Screenshot grounding data:
_____

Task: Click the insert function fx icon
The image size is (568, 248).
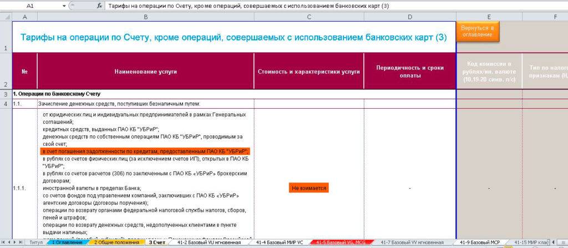Action: click(99, 6)
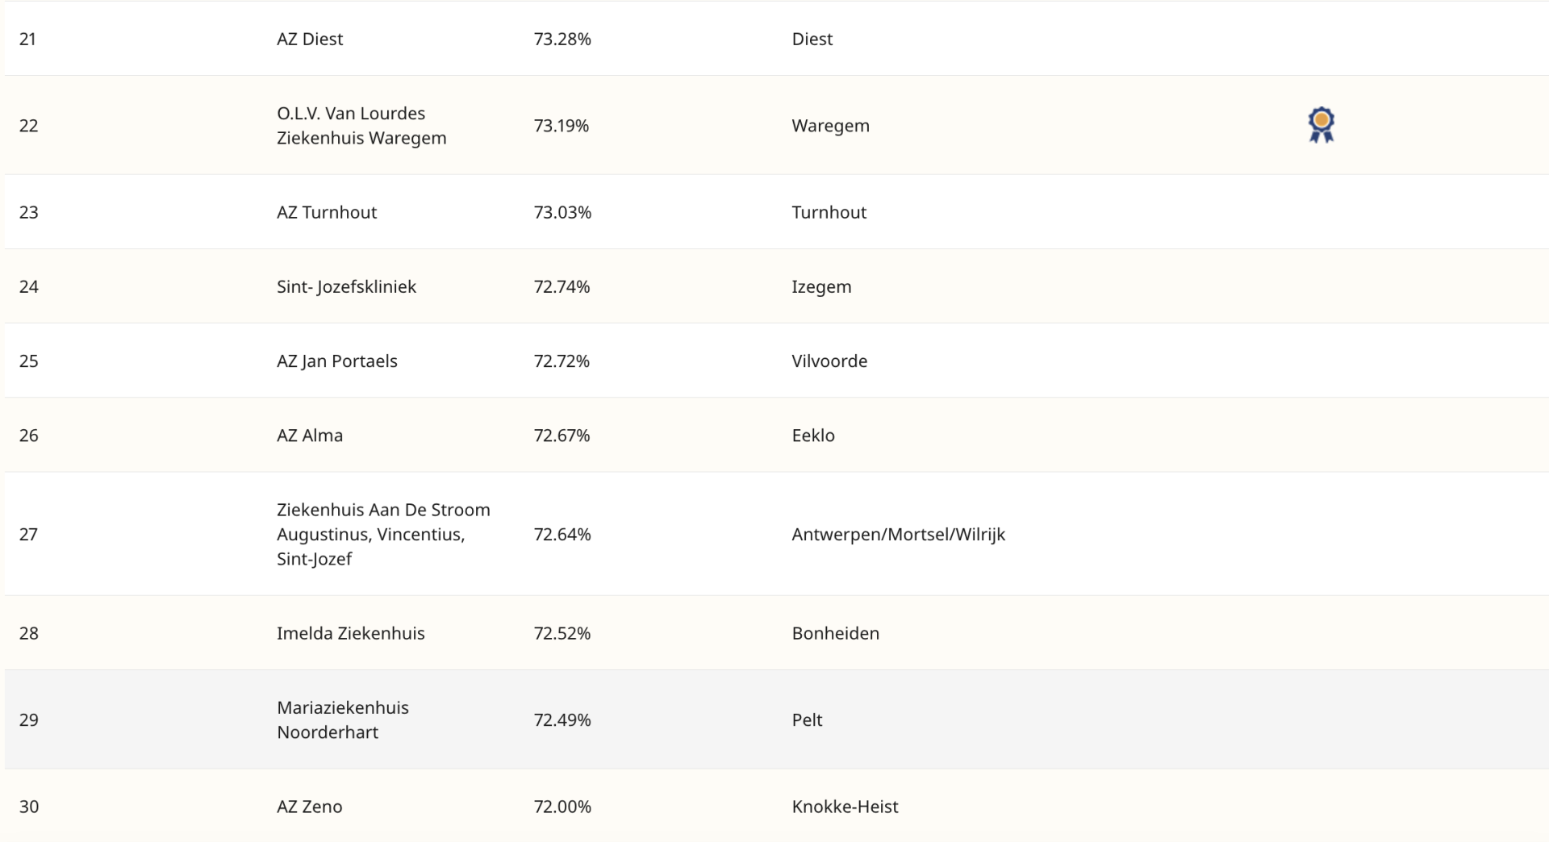
Task: Select the Vilvoorde location cell
Action: pyautogui.click(x=829, y=361)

_____

▶ WHAT THE TASK ASKS
Skip the pictures and output all entries exactly.

▶ EXERCISE ANSWER
Task: Click the insert function fx icon
The image size is (568, 248).
Action: click(99, 6)
Task: Select the Vilvoorde location cell
Action: pyautogui.click(x=829, y=361)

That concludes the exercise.